When I found out, I was pregnant with Mason, I had already experienced seven miscarriages and one still birth. Finding out I was pregnant began months of worry and wonder.
When the day finally came to take him home, I cried because he was happy, healthy and going home. What I didn't know is, he was showing signs of a neurological disorder that no one was looking for. Labor and delivery teams are not trained to be looking for neurological disorders.

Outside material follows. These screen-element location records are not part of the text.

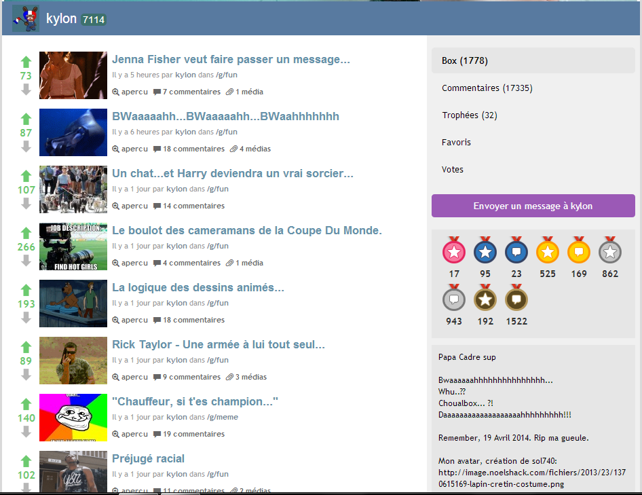Image resolution: width=642 pixels, height=495 pixels.
Task: Open aperçu preview for La logique des dessins animés
Action: point(130,320)
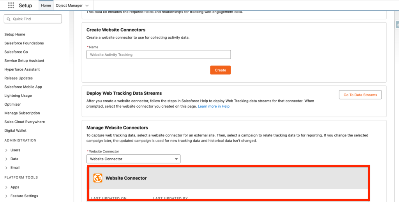Click Go To Data Streams button
The width and height of the screenshot is (399, 202).
360,95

We would do all the things from sleeping and naps, oh how I miss nap time. Eat, play and sleep. Life was good. Or was it? Mason slept on my chest while I was reclined in a chair for the first 3.5 years and never would swaddle. Serious neurological disorder red flag!
Those milestones they check for, we didn't meet all of those either. Just enough for doctors to say "let's give it a little more time".
By two years old, my mommy instincts were unbearable. If one more person said "give it time" or "he's just slow for his age", I would of cracked. That's when I began to take control of this situation.
Ever heard of "Mama Bear"? I laugh when some people use the term because there's many people who have no idea!
I begged a private OT / Speech Therapy center for an appointment. When we finally got passed the receptionist who assured me no one is ever seen without a referral and insurance won't pay, etc etc. (ok, she was doing her job but when a mom literally begs for an appointment, she's not playing!) we received a diagnosis. A few therapy sessions into this, an OT walks into the room and said she felt the diagnosis was wrong. Me too but at that time, I was just damn glad someone knew something was off and helping.
At 2.5 Mason would receive his diagnosis but then what? A neurological disorder is a life sentence not the common cold.
Looking back, I do feel we were on the right path and truly had a good plan going. Then along came school!!
School! Holy Hell! Public School is not the place for a child with a neurological disorder. Do whatever it takes within the law to get your child out of the public school system. I'll be sharing our story and experiences on the blog. Also helping you, help your child.
Welcome to our story!! I'll be sharing about our lives, recipes, tips and tricks for you and who knows what else. This is our story and one thing about life with a neurological disorder there's never a boring day.
If you ever have questions, please use the contact form and I will answer them between working, snacks, homeschooling and dogs barking. yes, I'm a mom juggling it all.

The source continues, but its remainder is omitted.